Once the queue for the HIV testing has been exhausted, the guards return to their posts and we huddle with the lab technician to discuss the results. Sadly, three of the guards have tested positive for HIV, and the difficult job of telling them falls to Paul, who has trained as an HIV counselor. All of the guards who have tested negative are confidentially given their results one-by-one before the three guards who have tested positive are told. Respecting their privacy, I excuse myself from the room and decide to head back to the Foundation. Dapak calls me into his office as I pass by and asks me to sign his visitor register. I note with some amusement that it’s set up like a guest register for a hotel, complete with a column for comments. I think about writing “Had a great time!” or “See you soon!” but Dapak’s close scrutiny convinces me to leave it blank. Walking out the front gate, I feel relieved to be outside again, but not as relieved as I expected to be. Not having been through the entire prison, I’m in no position to judge it, but the experience of being inside was not as oppressive or anxious as I anticipated. Having said that, I’m in no rush to return.

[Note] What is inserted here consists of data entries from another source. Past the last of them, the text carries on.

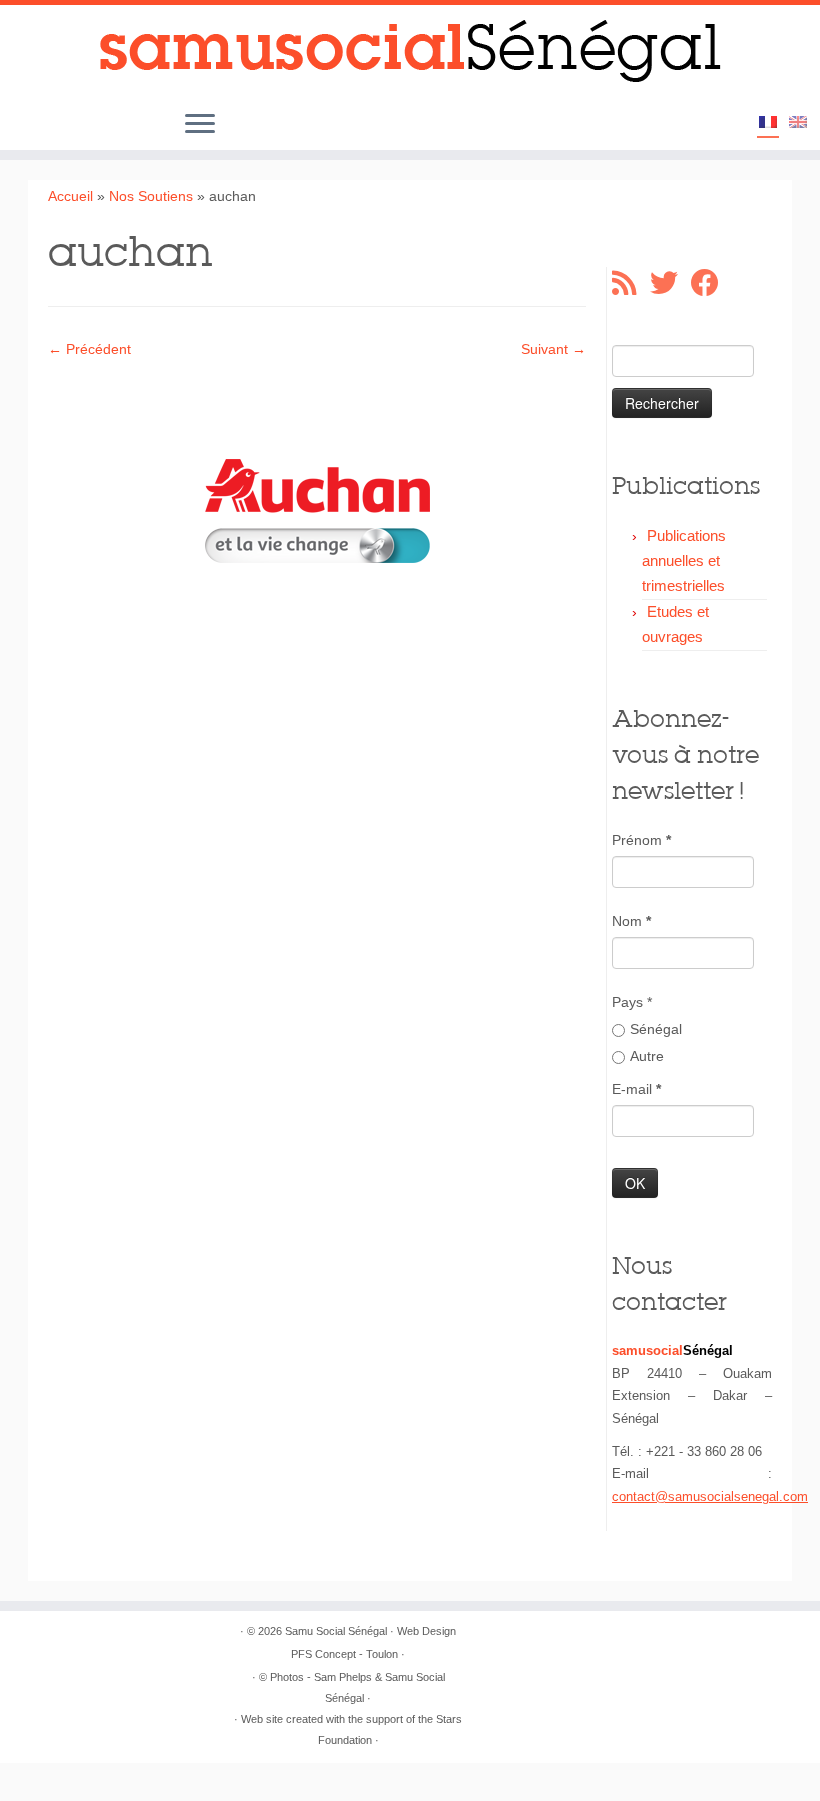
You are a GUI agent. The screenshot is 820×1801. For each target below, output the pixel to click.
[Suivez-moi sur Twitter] (670, 283)
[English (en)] (798, 123)
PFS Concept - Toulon (344, 1654)
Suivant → (553, 349)
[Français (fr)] (768, 124)
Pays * (632, 1002)
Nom (631, 921)
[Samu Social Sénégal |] (410, 52)
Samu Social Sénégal (336, 1631)
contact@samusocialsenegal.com (710, 1496)
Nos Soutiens (151, 196)
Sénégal (656, 1029)
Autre (647, 1056)
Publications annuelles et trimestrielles (684, 560)
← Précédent (89, 349)
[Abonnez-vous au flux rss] (631, 283)
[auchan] (317, 510)
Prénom (641, 840)
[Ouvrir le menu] (200, 125)
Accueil (70, 196)
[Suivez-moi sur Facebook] (711, 283)
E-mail (636, 1089)
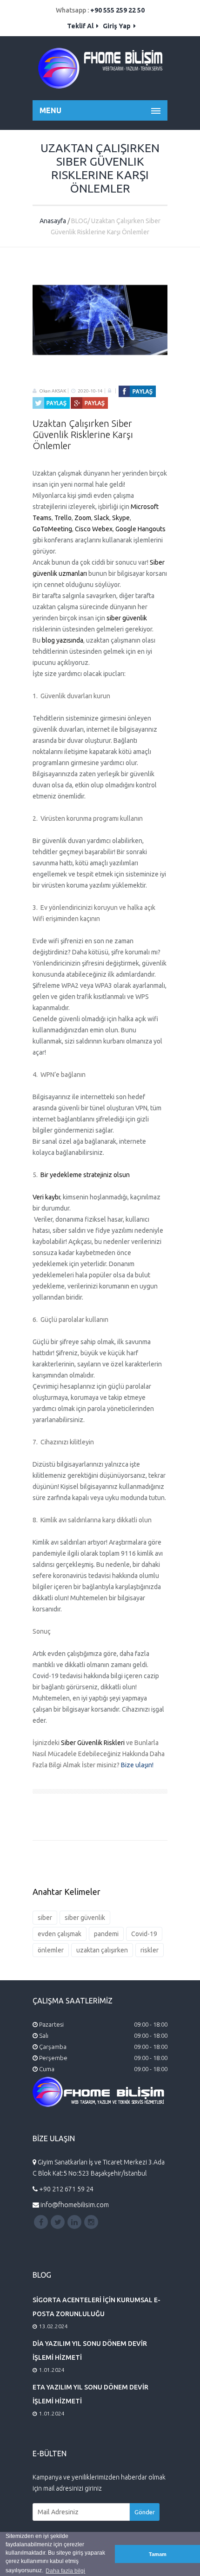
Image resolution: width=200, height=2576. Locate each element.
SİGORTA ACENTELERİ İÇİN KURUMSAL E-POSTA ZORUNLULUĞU (96, 2307)
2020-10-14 (90, 390)
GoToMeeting (52, 529)
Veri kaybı (46, 1197)
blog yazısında (61, 640)
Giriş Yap (117, 26)
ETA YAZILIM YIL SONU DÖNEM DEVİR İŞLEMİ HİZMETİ (90, 2394)
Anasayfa (53, 221)
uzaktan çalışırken (102, 1950)
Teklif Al (81, 26)
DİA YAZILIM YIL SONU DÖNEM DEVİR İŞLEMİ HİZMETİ (90, 2350)
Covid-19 (144, 1934)
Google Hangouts (140, 529)
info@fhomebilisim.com (74, 2205)
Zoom (82, 518)
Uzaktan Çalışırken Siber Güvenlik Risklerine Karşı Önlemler (83, 434)
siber (45, 1917)
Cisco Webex (94, 529)
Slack (101, 518)
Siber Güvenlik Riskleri (93, 1742)
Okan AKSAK (52, 390)
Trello (63, 518)
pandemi (106, 1934)
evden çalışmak (59, 1934)
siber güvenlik (127, 618)
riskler (149, 1950)
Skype (121, 518)
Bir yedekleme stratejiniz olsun (85, 1175)
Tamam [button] (158, 2554)
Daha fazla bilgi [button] (65, 2571)
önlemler (51, 1950)
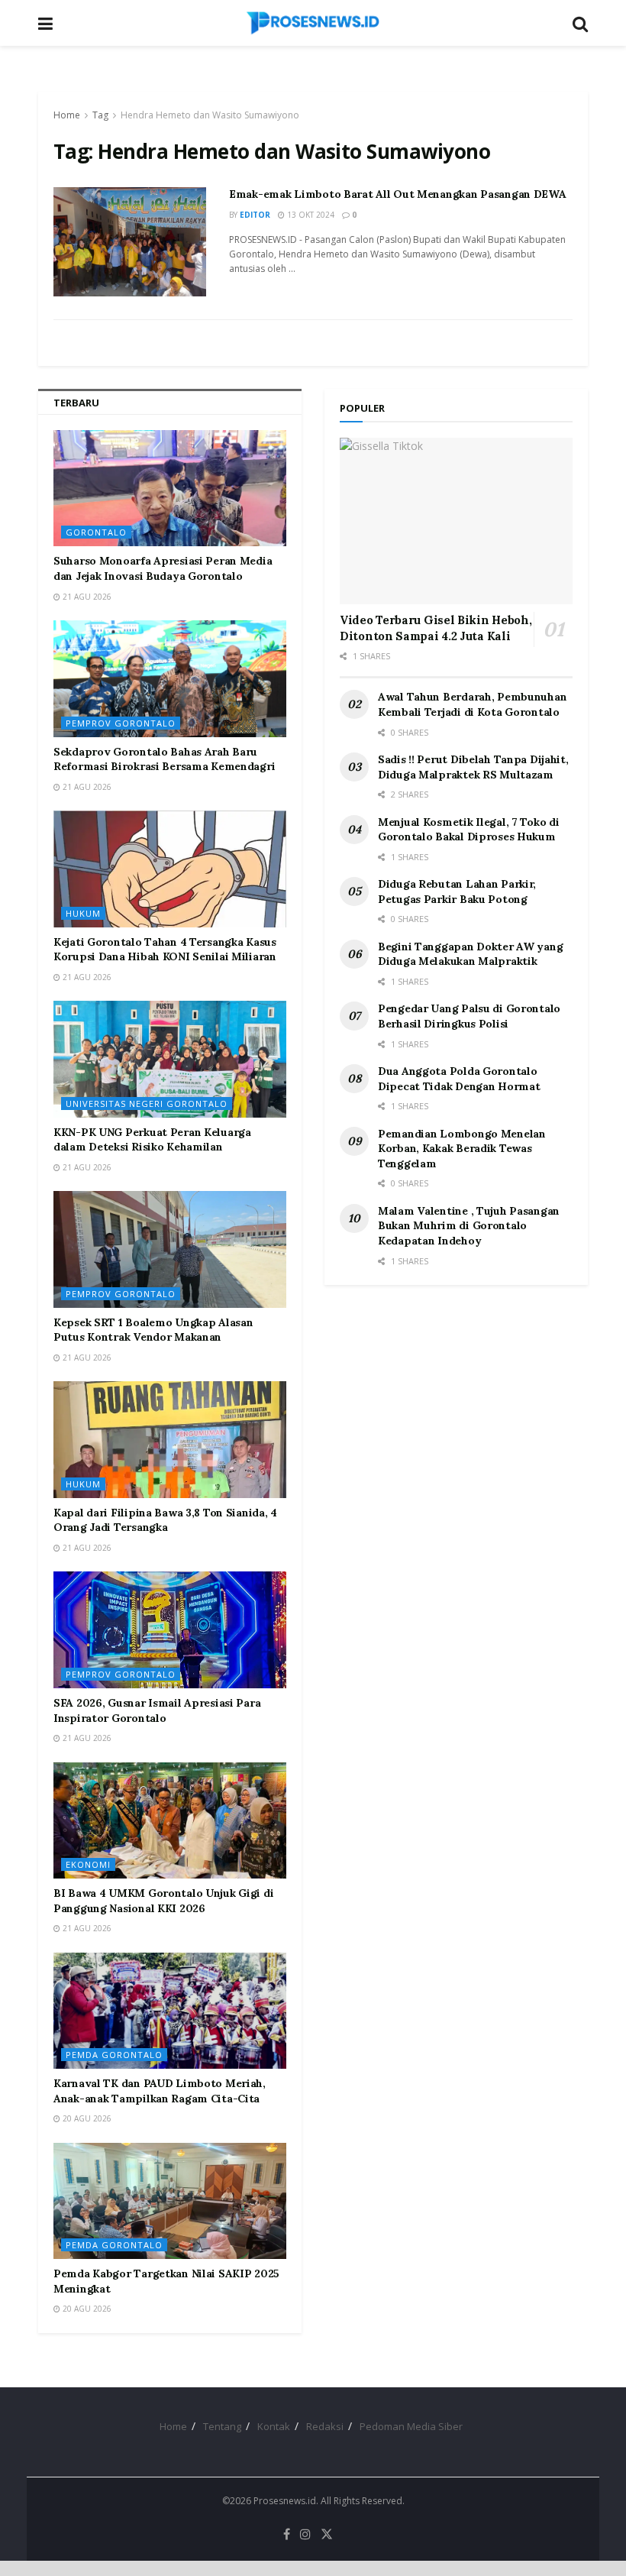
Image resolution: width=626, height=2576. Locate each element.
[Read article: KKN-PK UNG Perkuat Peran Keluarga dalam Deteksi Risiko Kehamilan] (169, 1059)
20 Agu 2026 (85, 2118)
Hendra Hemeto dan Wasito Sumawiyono (210, 114)
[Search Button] (580, 23)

Back at the Foundation, Paul arrives after me and I ask him how the guards who tested positive received the news. He said one was quite shaken to hear his status, but the other two seemed to have a suspicion already. All three will now be referred to the local hospital for a confirmatory test and treatment, if the results hold. Next week, Paul and some other members of the Foundation staff will return to the prison to conduct the same awareness training and HIV testing for the inmates. I can’t help but think that the results of those tests will prove to be even more distressing than what was witnessed with the guards.